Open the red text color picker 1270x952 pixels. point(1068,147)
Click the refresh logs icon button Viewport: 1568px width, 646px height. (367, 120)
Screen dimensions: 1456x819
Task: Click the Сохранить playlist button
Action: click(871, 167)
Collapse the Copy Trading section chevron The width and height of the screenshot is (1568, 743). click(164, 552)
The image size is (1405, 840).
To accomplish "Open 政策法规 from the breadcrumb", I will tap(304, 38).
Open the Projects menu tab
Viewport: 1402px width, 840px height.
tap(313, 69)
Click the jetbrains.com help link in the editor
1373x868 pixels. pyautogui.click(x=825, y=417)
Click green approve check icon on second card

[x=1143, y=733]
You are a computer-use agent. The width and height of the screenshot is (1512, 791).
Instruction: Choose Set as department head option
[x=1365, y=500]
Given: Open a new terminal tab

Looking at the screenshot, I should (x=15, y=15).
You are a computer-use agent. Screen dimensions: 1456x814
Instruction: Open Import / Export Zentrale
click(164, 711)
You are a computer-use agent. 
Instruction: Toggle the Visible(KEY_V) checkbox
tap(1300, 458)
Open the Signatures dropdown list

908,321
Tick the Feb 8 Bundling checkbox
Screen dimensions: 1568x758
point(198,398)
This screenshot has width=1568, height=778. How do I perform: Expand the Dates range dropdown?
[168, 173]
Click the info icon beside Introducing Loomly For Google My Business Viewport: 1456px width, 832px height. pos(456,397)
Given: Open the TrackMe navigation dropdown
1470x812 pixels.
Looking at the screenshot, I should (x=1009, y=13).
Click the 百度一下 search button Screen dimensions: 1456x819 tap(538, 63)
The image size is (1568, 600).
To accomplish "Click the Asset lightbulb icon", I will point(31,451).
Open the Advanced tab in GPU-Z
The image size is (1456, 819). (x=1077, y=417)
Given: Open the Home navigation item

= Exercise aim =
Show every line above in which the word "navigation" appears.

= Worked solution =
Given: Open the TrackMe navigation dropdown
Given: Open the Home navigation item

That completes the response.